Takefusa Kubo ha il profilo del predestinato.
A Barcelona avevano capito tutto già quando era un bambino di dieci anni portandolo da loro,proprio come Messi a cui tra l'altro somiglia sia come altezza sia come gioco.
Poi la sentenza che ha bloccato il mercato per due sessioni e varie problematiche hanno costretto al ritorno in patria dove ha fatto tutto il percorso dalle giovanili alla prima squadra ed ora a giugno ha conquistato anche la nazionale maggiore.
E' stato convocato anche in questa coppa america come preparazione per l'olimpiadi di Tokyo 2020,forse il vero palcoscenico dove tutti finalmente lo conosceranno.

Due settimane fa è diventato maggiorenne e subito il Real Madrid ha concluso l'affare prendendoselo ad appena due milioni di euro dal Tokyo fc con uno stipendio di un milione per sei anni.
Si dice che sia dovuto anche al cambio di agente,quello precedente era più legato al club catalano.
Per ora andrà nella squadra b madrilena,ma sono certo che impiegherà poco ad essere convocato in quella maggiore e valutato da Zidane.

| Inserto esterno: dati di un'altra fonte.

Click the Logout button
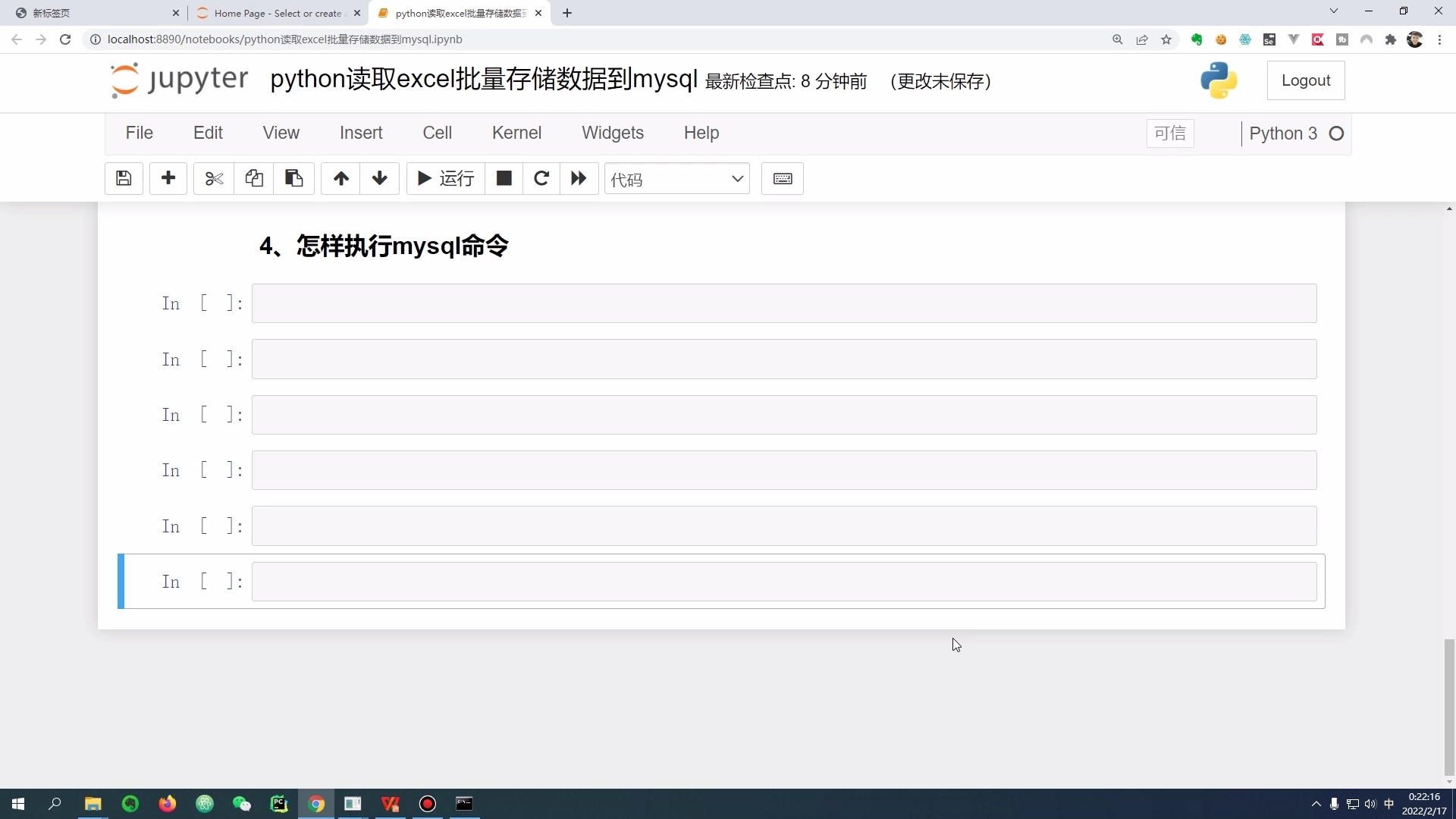The image size is (1456, 819). tap(1306, 80)
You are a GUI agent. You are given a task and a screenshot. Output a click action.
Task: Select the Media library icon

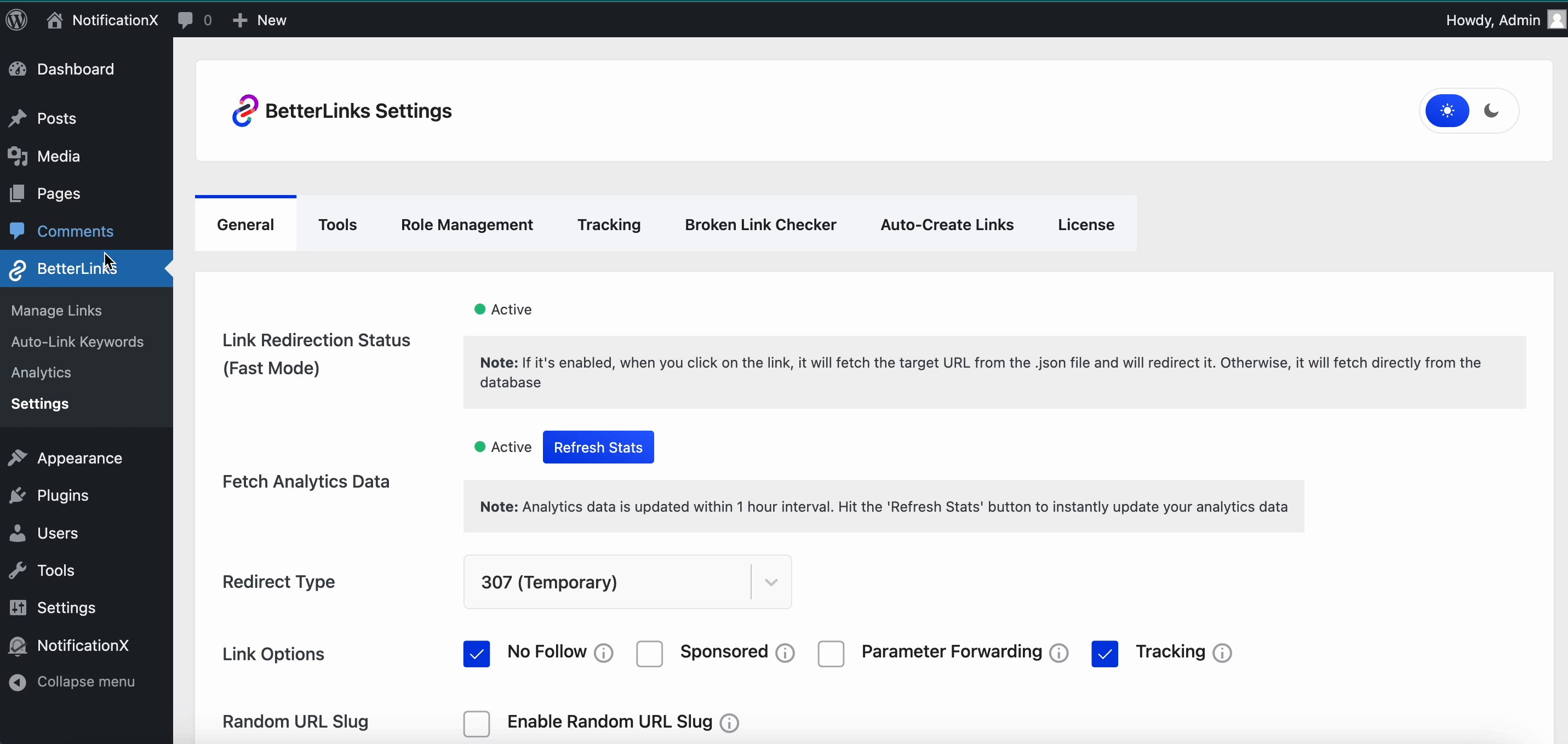(18, 156)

Deve comunque migliorare moltissimo soprattutto in fase realizzativa,altrimenti il paragone con Messi rimarrebbe fuorviante perchè l'argentino è sempre stato una macchina da goal mentre il giapponese fallisce reti in modo clamoroso.
Chiaramente bisogna andarci piano con certi paragoni,per esempio ricordo ancora di Bojan Krkic giusto per citarne uno ed abbiamo visto che fine abbia fatto la sua carriera ormai elemosinando contratti a squadrette ed il tentativo estremo di farsi convocare dalla serbia pur di giocare in nazionale poi fallito per le regole fifa.
Detto questo,per il Giappone è un eccellente prospetto su cui hanno grandi aspettative.


----------



## Andris (17 Giugno 2019)




----------



## Andris (17 Giugno 2019)

queste sono le scommesse interessanti,se solo avessimo degli scout buoni.
ovviamente la lega giapponese è scarsissima mediamente,tuttavia si notano subito il tocco di palla e la visione di gioco non comuni alla sua età oltre ad una grande velocità.
due milioni di cartellino e uno di stipendio non sono niente,accessibili a tutti.
e di tempo per fare l'affare ce ne è stato tanto prima che fosse maggiorenne per ufficializzare.


----------



## Pit96 (17 Giugno 2019)

Potrebbe diventare fortissimo come risultate un mediocre. Ma è un acquisto intelligente, 2 milioni non sono nulla per un ragazzo che sembra avere un bel talento


----------